There are a few steps that take an appreciable amount of time on typical consumer hardware:

- Downloading the data (2.9 GB, variable time)
- Computing the Hessians and indices of critical points for Figures 1, 3, and 4 (20 min)
- Re-computing Hessians and indices for changing cutoffs in Figure 2 (10 min)
- Timing 100 iterations of each algorithm (15 min)



These values are underestimates for executing this notebook via Binder by approximately a factor of 3.

In [None]:
import os
import pathlib
import sys
import warnings

In [None]:
import autograd.numpy as np
from IPython.display import SVG
import matplotlib
import matplotlib.pyplot as plt
import pandas as pd
import scipy.stats

import autocrit

In [None]:
import autocrit_tools.path as path
import autocrit_tools.dataframes as dataframes

import autocrit_tools.linearpaper.figures as figures
import autocrit_tools.linearpaper.utils as utils

In [None]:
pd.options.mode.chained_assignment = None

warnings.filterwarnings(
    "ignore", category=FutureWarning,
    message="Using a non-tuple sequence for multidimensional indexing is deprecated;",
    module="autograd")

In [None]:
def clean_path_columns(df, path_columns, split_str, new_prefix):
    for path_column in path_columns:
        df[path_column] = df[path_column].apply(clean_path, args=(split_str, new_prefix))
        
def clean_path(path, split_str, new_prefix):
    path_end = path.split(split_str)[-1]
    return os.path.join(new_prefix, path_end)

def add_index_sets(cp_df):
    maps = cp_df.final_theta.apply(
        lambda theta: utils.theta_to_map(theta, NETWORK))
    index_sets = [utils.map_to_index_set(_map) for _map in maps]

    cp_df["index_set"] = index_sets

The figures from the paper are included for reference.

In [None]:
saved_figs_dir = pathlib.Path("..") / "autocrit_tools" / "linearpaper" / "im"

## Setup

### Downloading Data

The data for the paper is available as a zip at the Dropbox link below.

In [None]:
target_optimization_ID = "Borirv"

optimizations_dir = os.path.join("..", "results", "optimizations")

target_optimization_dir = os.path.join(optimizations_dir, target_optimization_ID)

In [None]:
download_link = "https://www.dropbox.com/s/dh2ilgnhrv2dxbf/Borirv.zip?dl=1"

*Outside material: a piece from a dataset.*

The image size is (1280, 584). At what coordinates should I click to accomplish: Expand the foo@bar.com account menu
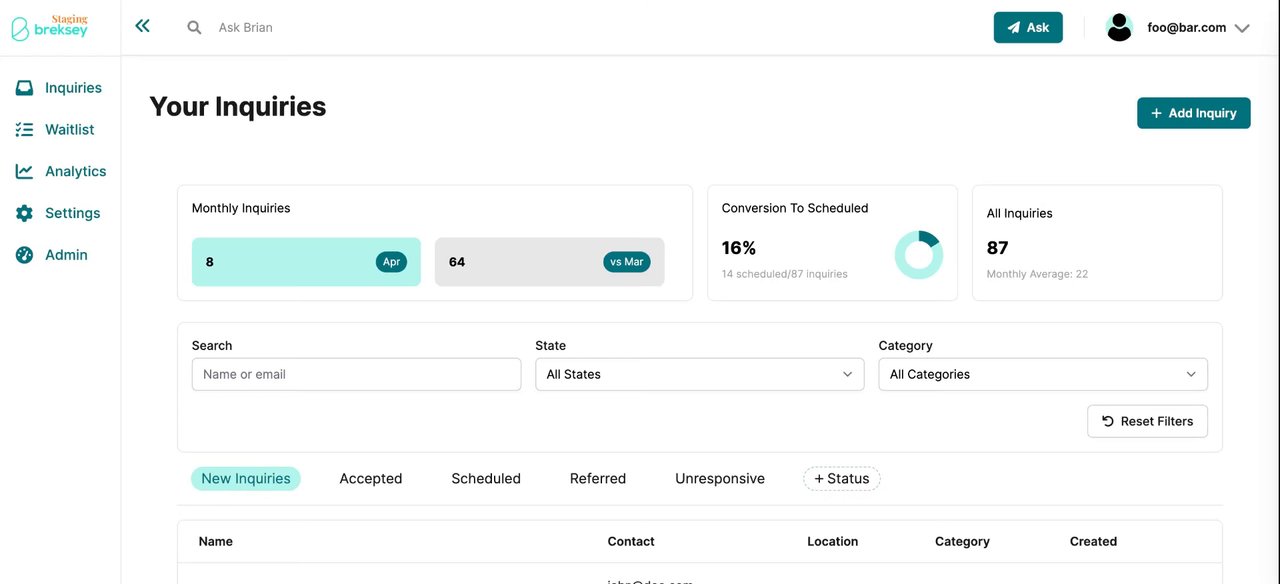pyautogui.click(x=1242, y=28)
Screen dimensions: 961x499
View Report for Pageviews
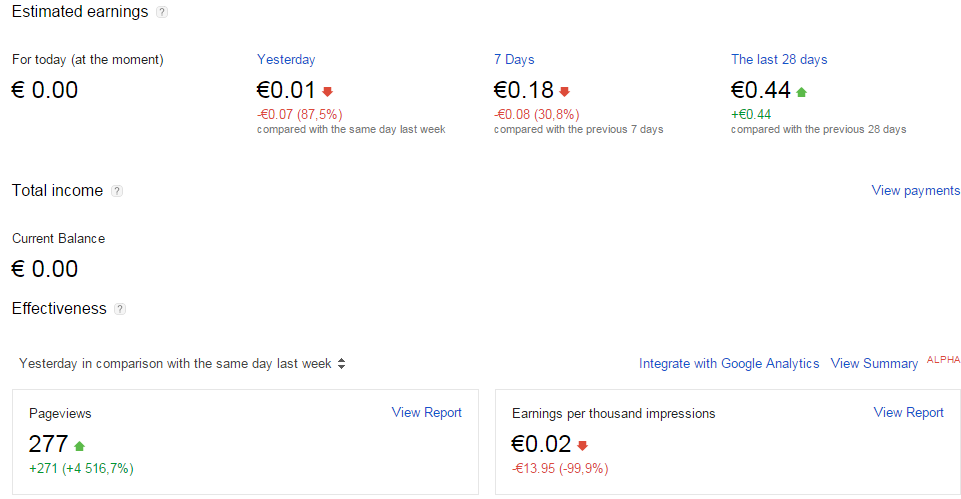pyautogui.click(x=427, y=412)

if not os.path.exists(target_optimization_dir):
    !wget --max-redirect=20 -O Borirv.zip {download_link}
    !unzip Borirv.zip -d {optimizations_dir}
    !rm Borirv.zip

### Optimization

We create a dataframe of optimizations (combinations of data, network, and optimizer).
For the paper, we used only one optimization, so this dataframe as only one row.
We pull this row out by its ID and then reconstruct the data and network.

In [None]:
root_dir = pathlib.Path("~").expanduser() / "Dropbox" / "OptimizationLandscapes" / "results_rw1" 

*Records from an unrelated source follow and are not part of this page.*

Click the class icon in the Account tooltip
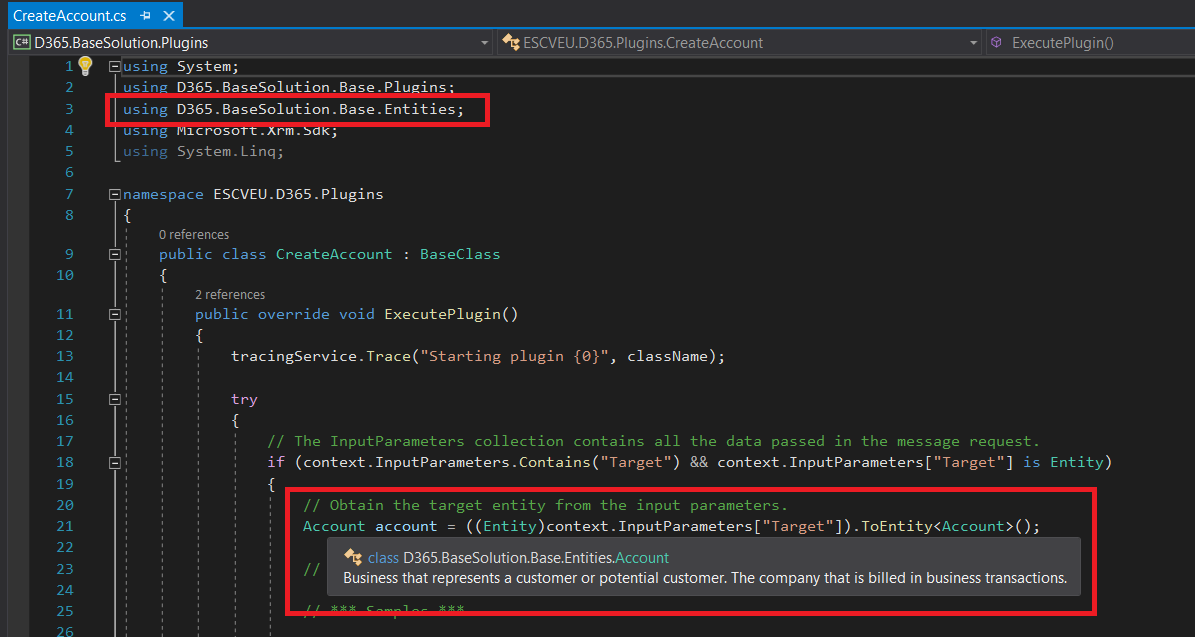Screen dimensions: 1195x637 click(x=352, y=557)
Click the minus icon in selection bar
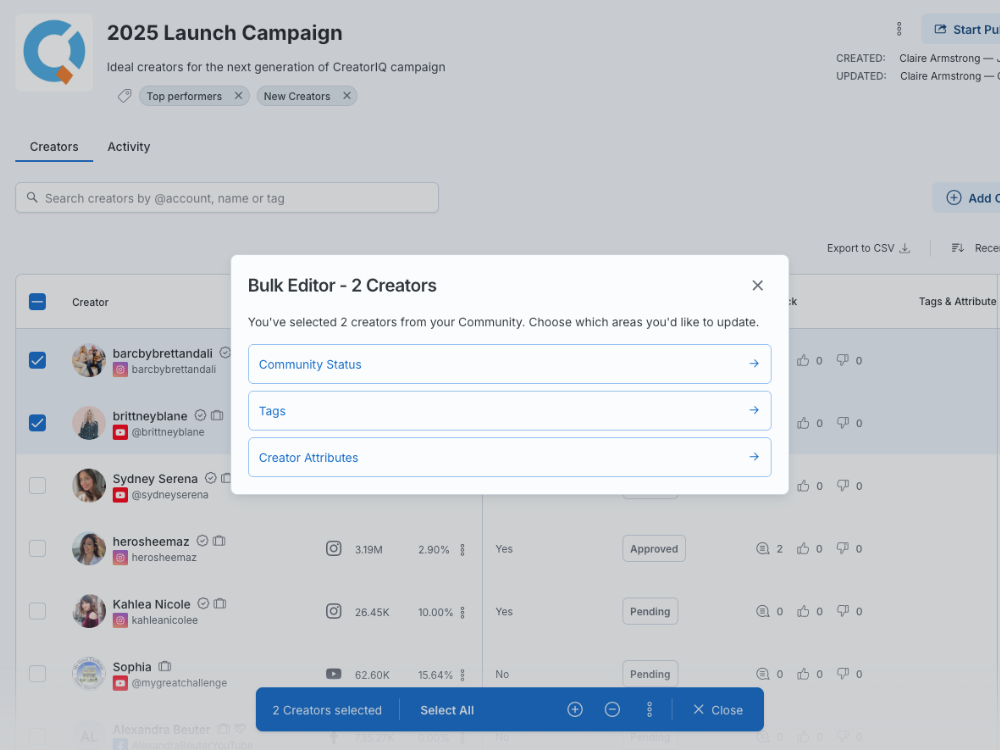 612,710
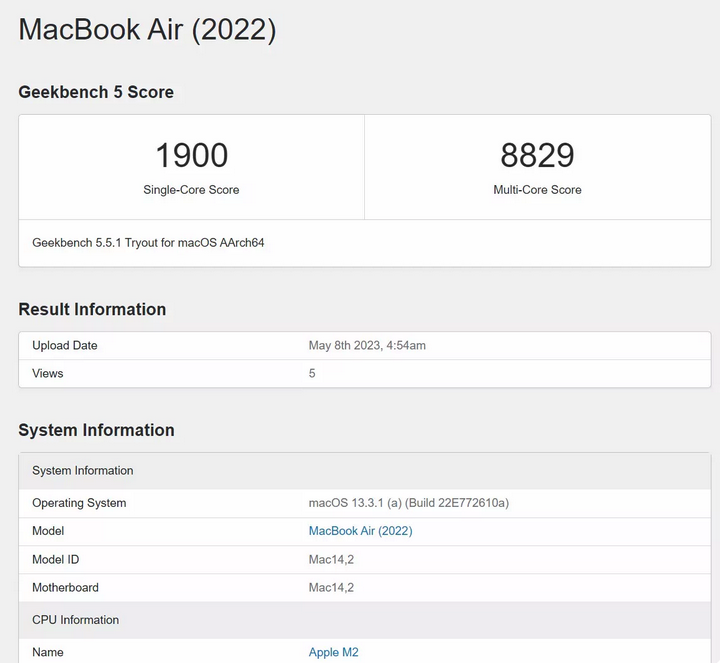Click the MacBook Air (2022) page title
The width and height of the screenshot is (720, 663).
(x=147, y=30)
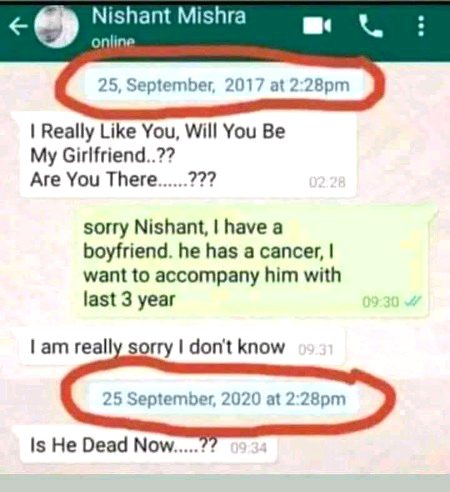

data_ID = "gaussian_16_linspace"
network_ID = "recreate_icml_20190514"

network_paths = path.ExperimentPaths(data_ID=data_ID, network_ID=network_ID, root=root_dir)

target_optimization_ID = "gd_optimizer"

In [None]:
optimization_df = dataframes.construct_experiments_df(
    network_paths.network_dir)

target_optimization_row = optimization_df.loc[target_optimization_ID]

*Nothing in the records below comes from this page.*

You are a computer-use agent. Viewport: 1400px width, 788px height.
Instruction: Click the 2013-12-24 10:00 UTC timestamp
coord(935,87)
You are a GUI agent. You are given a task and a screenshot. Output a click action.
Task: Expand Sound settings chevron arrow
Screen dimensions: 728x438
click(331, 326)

data, NETWORK, _ = dataframes.reconstruct_from_row(
    target_optimization_row)

In [None]:
optimizer_paths = path.ExperimentPaths.from_optimizer_dir(target_optimization_row.optimizer_dir)

### Critfinders

The trajectories from that optimization (and the network and data) are used to construct critical point finding algorithms, or `critfinders`.

These are stored in a dataframe as well, `cf_df`.

In [None]:
critfinders_dir = optimizer_paths.optimizer_dir

cf_df = dataframes.construct_experiments_df(
    critfinders_dir, experiment_type="critfinder")

In [None]:
cf_df.sample(5)

### Addt'l metadata

The metadata about hyperparameters, etc., for all of the critfinders is stored inside `finder_kwargs`, so we unpack that into new columns.

In [None]:
expanded_cf_df = pd.DataFrame.from_dict(
    dict(cf_df.finder_kwargs_finder)
    ).transpose().join(cf_df)

In [None]:
expanded_cf_df.columns

### Analytical Critical Points

The analytical critical points are pre-computed and stored in a pickled dataframe.

See `etc/make_analytical_cps.py` for details on how these are computed.

In [None]:
data_folder = os.path.dirname(target_optimization_row.data_path)

pickle_path = os.path.join(data_folder, "analytical_cp_df.pkl")

In [None]:
analytical_cp_df = pd.read_pickle(os.path.join(data_folder, "analytical_cp_df.pkl"))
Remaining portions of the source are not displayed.